Following up on that research, the team recently turned their attention to the makeup of ADH. They found that one of the enzyme's three components, glutathione-dependent fomaldehyde dehydrogenase (x-ADH), is deficient in women, thus explaining their lower ADH activity levels. To Schenker, the take-home message is clear: "Women simply need to be more cautious than males in terms of the amount of drinking they do." (From Scientific American Online, April 16, 2001)

Text B. Data Trends Suggest Women Will Outrun Men in 2156

By Sarah Graham

Every four years, athletes from around the world travel to the Olympic Games to compete in the 100-meter dash, hoping to earn title of fastest man or woman on Earth. A new statistical analysis suggests that in the year 2156, the winner of the women's event may finally outrun her male counterpart.

Andrew J. Tatem of the University of Oxford and his colleagues collected the finishing times in the men's 100-meter dash run in 1900 and from 1928 (when the women's race was first run) to 2004. The winning times for both genders have been steadily decreasing, with female competitors improving at a slightly faster clip than the males. By plotting the results against the year of competition and extrapolating the results, the team determined that the fastest human on the planet could be a woman after the 2156 games. In today's issue of the journal Nature, they report with a 5 percent margin of error that the event could take place as soon as 2064 or as late as 2788, however.

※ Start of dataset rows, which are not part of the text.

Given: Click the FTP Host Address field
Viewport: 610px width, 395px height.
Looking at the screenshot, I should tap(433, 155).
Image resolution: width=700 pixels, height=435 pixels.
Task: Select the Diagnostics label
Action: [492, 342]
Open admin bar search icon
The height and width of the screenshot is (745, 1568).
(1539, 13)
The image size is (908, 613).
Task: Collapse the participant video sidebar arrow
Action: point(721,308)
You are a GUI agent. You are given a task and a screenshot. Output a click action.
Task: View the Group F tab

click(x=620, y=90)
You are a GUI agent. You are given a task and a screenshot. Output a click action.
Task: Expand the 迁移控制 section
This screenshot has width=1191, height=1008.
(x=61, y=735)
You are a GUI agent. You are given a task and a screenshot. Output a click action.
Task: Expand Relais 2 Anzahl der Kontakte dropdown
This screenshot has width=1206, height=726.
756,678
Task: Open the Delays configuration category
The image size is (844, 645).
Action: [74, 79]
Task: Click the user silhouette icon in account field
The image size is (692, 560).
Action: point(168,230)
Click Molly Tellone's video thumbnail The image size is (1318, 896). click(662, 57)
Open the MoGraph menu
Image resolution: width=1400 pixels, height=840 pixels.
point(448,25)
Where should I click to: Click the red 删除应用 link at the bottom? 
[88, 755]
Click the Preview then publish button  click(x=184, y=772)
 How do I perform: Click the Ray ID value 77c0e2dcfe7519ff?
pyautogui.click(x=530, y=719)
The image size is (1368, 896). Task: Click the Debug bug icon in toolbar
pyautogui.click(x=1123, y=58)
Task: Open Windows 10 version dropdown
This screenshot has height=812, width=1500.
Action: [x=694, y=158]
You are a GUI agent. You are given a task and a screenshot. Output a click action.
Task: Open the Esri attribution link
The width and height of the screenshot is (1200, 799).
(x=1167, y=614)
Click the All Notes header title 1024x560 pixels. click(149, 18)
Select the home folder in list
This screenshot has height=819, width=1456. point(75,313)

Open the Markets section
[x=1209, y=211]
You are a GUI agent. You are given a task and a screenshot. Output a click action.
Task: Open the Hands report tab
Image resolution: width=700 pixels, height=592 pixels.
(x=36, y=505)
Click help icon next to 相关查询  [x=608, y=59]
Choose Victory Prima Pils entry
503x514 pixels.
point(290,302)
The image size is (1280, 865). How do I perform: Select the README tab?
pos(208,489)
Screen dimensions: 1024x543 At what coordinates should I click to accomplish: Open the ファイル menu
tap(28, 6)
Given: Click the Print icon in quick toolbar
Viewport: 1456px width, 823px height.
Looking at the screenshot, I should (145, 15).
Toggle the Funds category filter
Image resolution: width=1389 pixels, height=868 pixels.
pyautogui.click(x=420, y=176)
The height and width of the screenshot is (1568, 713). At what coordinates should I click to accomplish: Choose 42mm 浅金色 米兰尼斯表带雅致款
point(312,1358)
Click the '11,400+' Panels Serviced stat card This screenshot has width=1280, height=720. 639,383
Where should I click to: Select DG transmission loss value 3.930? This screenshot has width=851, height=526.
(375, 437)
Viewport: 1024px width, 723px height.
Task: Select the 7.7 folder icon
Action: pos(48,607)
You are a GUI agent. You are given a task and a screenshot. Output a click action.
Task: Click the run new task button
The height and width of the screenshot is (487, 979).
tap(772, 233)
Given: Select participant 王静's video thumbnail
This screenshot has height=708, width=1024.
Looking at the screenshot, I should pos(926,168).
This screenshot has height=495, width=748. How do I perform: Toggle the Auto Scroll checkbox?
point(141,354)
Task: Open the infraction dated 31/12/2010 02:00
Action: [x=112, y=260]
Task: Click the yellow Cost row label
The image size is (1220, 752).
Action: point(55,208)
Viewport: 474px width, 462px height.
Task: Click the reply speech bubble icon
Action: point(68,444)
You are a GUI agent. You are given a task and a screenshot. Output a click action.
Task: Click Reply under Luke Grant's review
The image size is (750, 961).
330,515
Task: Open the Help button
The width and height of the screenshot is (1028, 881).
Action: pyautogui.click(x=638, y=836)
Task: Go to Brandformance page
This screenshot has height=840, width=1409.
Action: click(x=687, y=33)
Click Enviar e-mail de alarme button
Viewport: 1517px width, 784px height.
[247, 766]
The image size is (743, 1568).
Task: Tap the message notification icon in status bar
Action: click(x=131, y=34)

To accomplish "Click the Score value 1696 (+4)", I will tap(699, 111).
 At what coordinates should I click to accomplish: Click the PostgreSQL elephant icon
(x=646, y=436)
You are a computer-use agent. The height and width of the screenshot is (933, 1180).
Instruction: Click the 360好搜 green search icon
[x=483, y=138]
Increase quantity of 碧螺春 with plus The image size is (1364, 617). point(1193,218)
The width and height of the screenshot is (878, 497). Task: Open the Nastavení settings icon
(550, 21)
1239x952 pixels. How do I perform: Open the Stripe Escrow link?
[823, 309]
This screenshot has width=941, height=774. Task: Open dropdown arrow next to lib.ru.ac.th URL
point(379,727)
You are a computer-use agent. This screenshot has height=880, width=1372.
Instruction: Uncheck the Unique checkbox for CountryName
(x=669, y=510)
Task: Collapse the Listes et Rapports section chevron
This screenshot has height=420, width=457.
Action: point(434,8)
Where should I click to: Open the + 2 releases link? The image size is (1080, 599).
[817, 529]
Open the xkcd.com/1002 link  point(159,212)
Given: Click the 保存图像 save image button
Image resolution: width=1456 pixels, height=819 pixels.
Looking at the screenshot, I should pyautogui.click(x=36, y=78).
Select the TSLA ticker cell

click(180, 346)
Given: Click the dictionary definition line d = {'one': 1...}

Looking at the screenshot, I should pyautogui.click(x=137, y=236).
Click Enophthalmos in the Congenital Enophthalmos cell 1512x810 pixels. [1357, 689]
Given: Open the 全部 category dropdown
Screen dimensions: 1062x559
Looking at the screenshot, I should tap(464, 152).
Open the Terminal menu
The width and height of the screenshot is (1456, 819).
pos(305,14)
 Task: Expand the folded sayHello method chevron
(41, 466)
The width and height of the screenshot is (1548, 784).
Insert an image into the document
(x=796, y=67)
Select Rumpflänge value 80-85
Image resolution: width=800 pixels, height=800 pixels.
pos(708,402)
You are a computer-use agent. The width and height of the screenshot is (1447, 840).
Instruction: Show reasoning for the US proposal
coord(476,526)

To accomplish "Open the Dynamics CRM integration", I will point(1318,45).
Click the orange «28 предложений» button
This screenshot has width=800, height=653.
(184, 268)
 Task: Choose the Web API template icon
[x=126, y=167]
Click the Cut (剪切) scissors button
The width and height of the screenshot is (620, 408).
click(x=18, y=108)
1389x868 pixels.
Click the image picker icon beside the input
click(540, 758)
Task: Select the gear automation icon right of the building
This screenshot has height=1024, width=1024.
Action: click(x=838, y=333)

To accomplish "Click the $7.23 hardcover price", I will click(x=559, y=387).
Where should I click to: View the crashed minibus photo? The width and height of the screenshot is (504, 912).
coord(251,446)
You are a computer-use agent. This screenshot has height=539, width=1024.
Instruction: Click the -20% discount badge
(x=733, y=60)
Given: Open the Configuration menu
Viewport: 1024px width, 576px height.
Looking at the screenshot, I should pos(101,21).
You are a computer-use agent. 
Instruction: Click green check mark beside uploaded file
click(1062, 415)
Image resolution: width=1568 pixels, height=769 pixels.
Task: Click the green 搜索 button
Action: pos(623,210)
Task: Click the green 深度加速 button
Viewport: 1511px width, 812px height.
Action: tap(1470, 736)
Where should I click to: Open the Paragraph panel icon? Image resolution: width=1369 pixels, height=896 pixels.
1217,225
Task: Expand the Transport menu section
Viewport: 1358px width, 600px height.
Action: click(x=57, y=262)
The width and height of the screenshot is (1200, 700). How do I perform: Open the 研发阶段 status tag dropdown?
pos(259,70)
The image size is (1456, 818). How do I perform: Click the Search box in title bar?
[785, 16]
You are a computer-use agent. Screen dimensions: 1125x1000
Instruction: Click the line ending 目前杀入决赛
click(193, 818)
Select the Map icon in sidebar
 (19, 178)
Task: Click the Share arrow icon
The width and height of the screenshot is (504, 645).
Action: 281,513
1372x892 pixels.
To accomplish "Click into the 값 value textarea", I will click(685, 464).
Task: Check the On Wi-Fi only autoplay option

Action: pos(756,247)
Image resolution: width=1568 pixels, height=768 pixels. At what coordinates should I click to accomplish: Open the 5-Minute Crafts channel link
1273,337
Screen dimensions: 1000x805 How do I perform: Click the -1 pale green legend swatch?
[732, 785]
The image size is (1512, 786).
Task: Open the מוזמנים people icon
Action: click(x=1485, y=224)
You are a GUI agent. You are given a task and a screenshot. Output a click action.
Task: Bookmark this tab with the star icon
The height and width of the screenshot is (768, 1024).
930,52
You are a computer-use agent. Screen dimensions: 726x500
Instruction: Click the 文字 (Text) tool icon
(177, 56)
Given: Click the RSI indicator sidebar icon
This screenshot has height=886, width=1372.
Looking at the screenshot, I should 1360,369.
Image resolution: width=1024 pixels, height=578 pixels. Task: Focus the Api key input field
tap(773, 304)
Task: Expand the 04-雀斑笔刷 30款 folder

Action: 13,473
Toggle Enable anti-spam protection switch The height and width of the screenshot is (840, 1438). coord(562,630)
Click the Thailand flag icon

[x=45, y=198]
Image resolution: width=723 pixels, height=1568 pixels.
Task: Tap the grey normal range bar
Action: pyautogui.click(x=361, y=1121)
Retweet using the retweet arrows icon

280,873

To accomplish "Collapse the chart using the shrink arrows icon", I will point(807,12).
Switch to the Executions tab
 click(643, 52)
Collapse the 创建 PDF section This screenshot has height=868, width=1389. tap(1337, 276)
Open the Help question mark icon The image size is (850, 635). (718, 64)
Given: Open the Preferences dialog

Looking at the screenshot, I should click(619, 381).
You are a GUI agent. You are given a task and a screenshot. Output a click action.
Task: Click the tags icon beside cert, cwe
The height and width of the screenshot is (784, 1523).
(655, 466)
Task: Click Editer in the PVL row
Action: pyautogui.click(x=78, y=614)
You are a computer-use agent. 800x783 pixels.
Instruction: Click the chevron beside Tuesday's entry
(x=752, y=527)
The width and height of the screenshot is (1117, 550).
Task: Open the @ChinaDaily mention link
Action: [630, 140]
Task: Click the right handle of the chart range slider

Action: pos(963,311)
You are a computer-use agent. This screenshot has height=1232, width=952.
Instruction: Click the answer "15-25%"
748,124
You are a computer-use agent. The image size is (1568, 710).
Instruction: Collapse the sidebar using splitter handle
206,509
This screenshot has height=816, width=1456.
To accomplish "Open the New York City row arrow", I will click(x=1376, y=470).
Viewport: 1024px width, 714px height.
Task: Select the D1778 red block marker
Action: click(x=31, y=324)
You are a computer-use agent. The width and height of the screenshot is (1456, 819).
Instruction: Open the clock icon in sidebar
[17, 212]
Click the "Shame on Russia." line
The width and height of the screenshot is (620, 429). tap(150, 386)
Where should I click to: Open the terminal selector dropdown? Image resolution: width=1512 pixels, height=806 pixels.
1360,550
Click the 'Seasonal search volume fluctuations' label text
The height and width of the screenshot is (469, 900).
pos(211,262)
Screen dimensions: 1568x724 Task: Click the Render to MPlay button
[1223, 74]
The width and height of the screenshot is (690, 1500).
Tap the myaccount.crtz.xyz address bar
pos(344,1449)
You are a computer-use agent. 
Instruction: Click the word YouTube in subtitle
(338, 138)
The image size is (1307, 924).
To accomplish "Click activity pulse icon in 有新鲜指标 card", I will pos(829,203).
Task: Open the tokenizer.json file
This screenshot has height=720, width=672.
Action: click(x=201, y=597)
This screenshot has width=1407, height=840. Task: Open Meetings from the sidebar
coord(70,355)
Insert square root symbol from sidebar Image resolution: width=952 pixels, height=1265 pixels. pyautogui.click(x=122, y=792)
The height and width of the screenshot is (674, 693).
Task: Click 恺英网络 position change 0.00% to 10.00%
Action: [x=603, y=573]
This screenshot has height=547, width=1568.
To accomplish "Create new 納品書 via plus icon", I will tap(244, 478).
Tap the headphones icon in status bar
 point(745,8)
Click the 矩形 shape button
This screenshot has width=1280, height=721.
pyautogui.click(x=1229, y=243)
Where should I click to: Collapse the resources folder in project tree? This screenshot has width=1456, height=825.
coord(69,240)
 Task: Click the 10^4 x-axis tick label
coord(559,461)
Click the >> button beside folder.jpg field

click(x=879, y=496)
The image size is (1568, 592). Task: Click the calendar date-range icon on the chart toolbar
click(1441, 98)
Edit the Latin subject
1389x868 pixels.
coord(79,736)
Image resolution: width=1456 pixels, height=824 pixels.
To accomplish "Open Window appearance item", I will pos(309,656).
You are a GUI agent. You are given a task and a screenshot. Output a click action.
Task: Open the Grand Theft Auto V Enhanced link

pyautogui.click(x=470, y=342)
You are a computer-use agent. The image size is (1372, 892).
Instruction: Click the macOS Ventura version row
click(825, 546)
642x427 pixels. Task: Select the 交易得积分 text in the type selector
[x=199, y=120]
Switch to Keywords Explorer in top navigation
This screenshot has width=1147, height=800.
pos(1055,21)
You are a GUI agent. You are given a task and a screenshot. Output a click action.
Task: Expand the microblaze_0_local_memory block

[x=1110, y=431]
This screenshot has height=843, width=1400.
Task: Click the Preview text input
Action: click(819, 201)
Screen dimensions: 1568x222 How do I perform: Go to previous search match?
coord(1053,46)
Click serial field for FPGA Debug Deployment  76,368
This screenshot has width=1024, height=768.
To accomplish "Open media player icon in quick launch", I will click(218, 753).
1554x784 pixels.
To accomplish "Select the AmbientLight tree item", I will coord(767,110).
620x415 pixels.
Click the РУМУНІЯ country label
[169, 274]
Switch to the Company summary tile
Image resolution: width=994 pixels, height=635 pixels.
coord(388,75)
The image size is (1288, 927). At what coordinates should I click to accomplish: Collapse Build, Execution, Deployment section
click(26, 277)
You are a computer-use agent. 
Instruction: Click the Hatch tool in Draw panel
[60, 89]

Tatem is the first to admit that the study represents a purely academic exercise. A disease researcher by trade, he says the new study was a result of noticing a strong and interesting trend in sprinting. Indeed, the relationship was surprisingly linear and no other model fit the data as well. “We decided to throw caution to the wind and see if current trends continued, what would happen in the future,” he remarks. Potential confounding factors that are not addressed in the new analysis include illegal drug use, environmental conditions on race day, national boycotts and timing accuracy. In addition, some researchers contend that humans are hurtling toward the limits of their potential and that the winning times predicted for 2156 (8.079 seconds for the female champion and 8.098 seconds for the male winner) are simply beyond our grasp. The next chance to check the trend comes in 2008 at Beijing. (From Scientific American Online, September 30, 2004)

Exercise 8. Summarize all the information discussed in this unit and speak on the role of the sexes in nature.